I am trying to solve an equation for $R$ where all the parameters in the equation $(f, \gamma, c)$ vary with time. The equation is described as
$R^{(f+2\gamma+f)/\gamma}-R^{(f+2\gamma+f\gamma)/\gamma}=c$
The above equation needs to be solved at every time step. I have tried using a substitution of $z=R^{1/\gamma}$, but since the signals are time varying and of type double/float, the exponents might still be fraction at some time step.
- I am trying to implement this equation in Simulink with $R$ as Output while others being the inputs. Is there a way to solve the equation described above (of type $x^a-x^b=c, $where $a,b$ are fractions) for each time step?
- Since this is a very small part of the entire Simulink model, I am looking for something that can solve it without any explicit iterations or uses very little iterations.
- I would greatly appreciate if any insights can be made about uniqueness of the solution.

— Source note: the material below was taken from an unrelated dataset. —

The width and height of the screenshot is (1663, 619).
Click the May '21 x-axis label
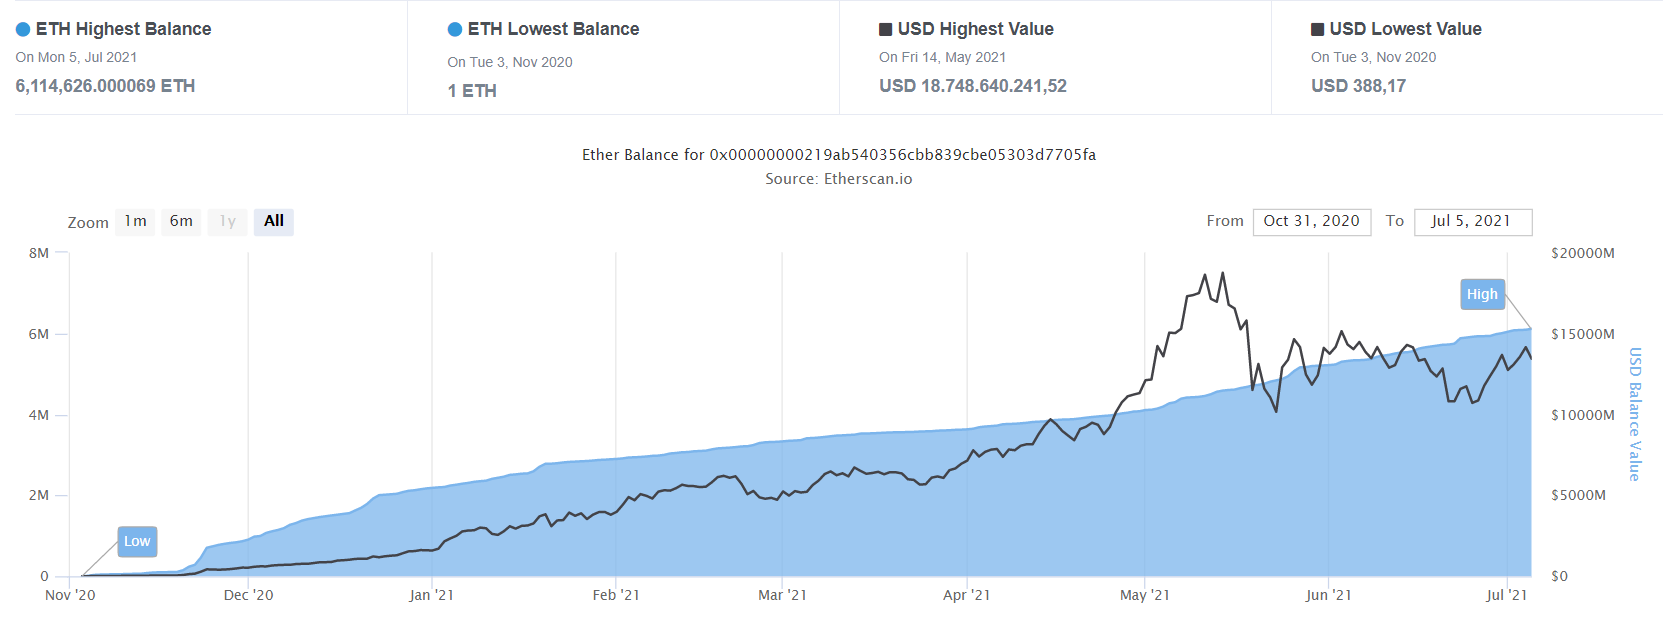[1144, 595]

Consider that you look for the zero's of function $$f(x)=x^a-x^b-c$$ Since the exponents are not integers, we must consider $x>0$.
To make it simpler, let $x^b=y$, $k=\frac a b$ and consider the function $$g(y)=y^k-y-c$$ the solution of which being larger that $c^{\frac 1k}$. This will be the $y_0$ of Newton method.
Just for an example, using $a=\pi$, $b=e$, $c=12345$. The iterates will be $$\left( \begin{array}{cc} n & y_n \\ 0 & 3468.8629 \\ 1 & 4583.1758 \\ 2 & 4551.1385 \\ 3 & 4551.1157 \end{array} \right)$$ and then $x=22.1690$.
Edit
We could probably do much better, generating the starting point using one single iteration of Halley' method. This would give as a new starting point for Newton method $$y_0=c^{\frac 1k}+\frac{2 c^{\frac 2k} \left(c k-c^{\frac{1}{k}}\right)}{k(k-5) c^{\frac{1}{k}+1}+2 c^{\frac 2k}+2 c^2 k^2}$$ Applied to the working case, this would give $y_0=4547.53$.